CONSIGNE 1 ::
D'après le passage sur le caractère privé du contrat de travail, que peut intégrer par renvoi un contrat de droit privé ?
CONSIGNE 2 ::
Poursuivez le passage sur le caractère privé du contrat de travail à la suite de sa dernière phrase.

Le caractère privé du contrat de travail conclu entre le recourant et l'intimée ressort également du mémento distribué à tous les nouveaux collaborateurs comme à ceux déjà en fonction (p. 7).

S'agissant de l'utilisation de la classification cantonale des traitements par analogie, elle ne saurait modifier le caractère privé du contrat de travail du recourant (arrêt du Tribunal fédéral 2P.181/2002 du 4 février 2003 consid. 2.3). En effet, il est admis qu'un contrat de droit privé puisse intégrer, par renvoi, des dispositions de droit public (Thierry TANQUEREL, L'évolution de la fonction publique dans l'administration centrale, in : Le droit du travail en pratique, vol. 20, Zurich 2000, p. 17). Il en est de même d'une éventuelle affiliation à la caisse de prévoyance du personnel de l'État (arrêt du Tribunal fédéral 2P.181/2002 précité consid. 2.3 ; ATA/1078/2019 du 25 juin 2019 consid. 12c).

MATÉRIEL FOURNI ::
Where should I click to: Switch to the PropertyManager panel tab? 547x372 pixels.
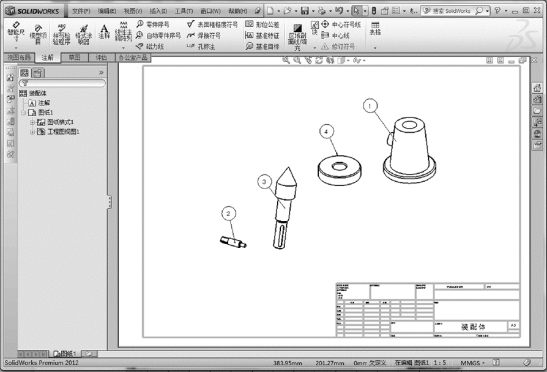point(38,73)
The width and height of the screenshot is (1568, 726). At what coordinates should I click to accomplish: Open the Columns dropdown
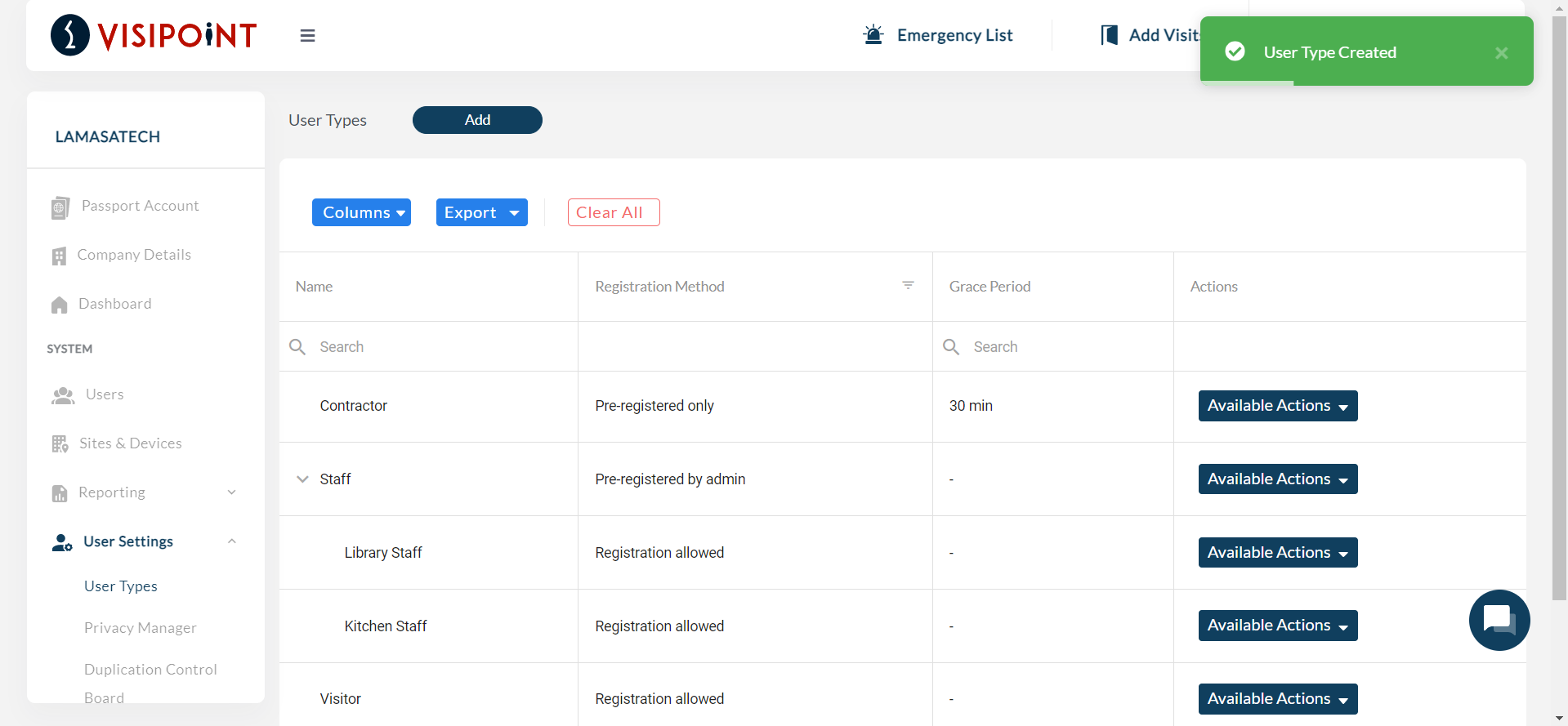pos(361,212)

RÉSULTAT 1 ::
Des dispositions de droit public.

RÉSULTAT 2 ::
Enfin, le recourant n'est jamais apparu comme étant employé directement par l'État de Genève et traité comme un agent soumis au droit public pendant toute la durée de son engagement. À titre d'exemples, aucune période probatoire ou de nomination en qualité de fonctionnaire n'est prévue. Les délais de résiliation sont également différents entre ce que prévoit la CCT FEGEMS en vigueur (art. 2.4) et ce que prévoit la législation applicable pour le personnel de l'État de Genève (art. 20 LPAC). Finalement, les sanctions disciplinaires ne sont pas les mêmes que celles prévues par la LPAC (art. 3.10 la CCT FEGEMS en vigueur versus art. 16 LPAC).

Au vu de ces éléments, la relation entre le recourant et l'intimée était soumise au droit privé, conformément au contrat qu'ils avaient conclu. Le litige soumis ne relève pas de la fonction publique.

La chambre administrative n'est donc pas compétente rationae materiae pour connaître du recours formé par le recourant contre le courrier du 9 avril 2020 et le déclarera irrecevable, sans qu'il y ait lieu de traiter de la question de la recevabilité de la conclusion constatatoire.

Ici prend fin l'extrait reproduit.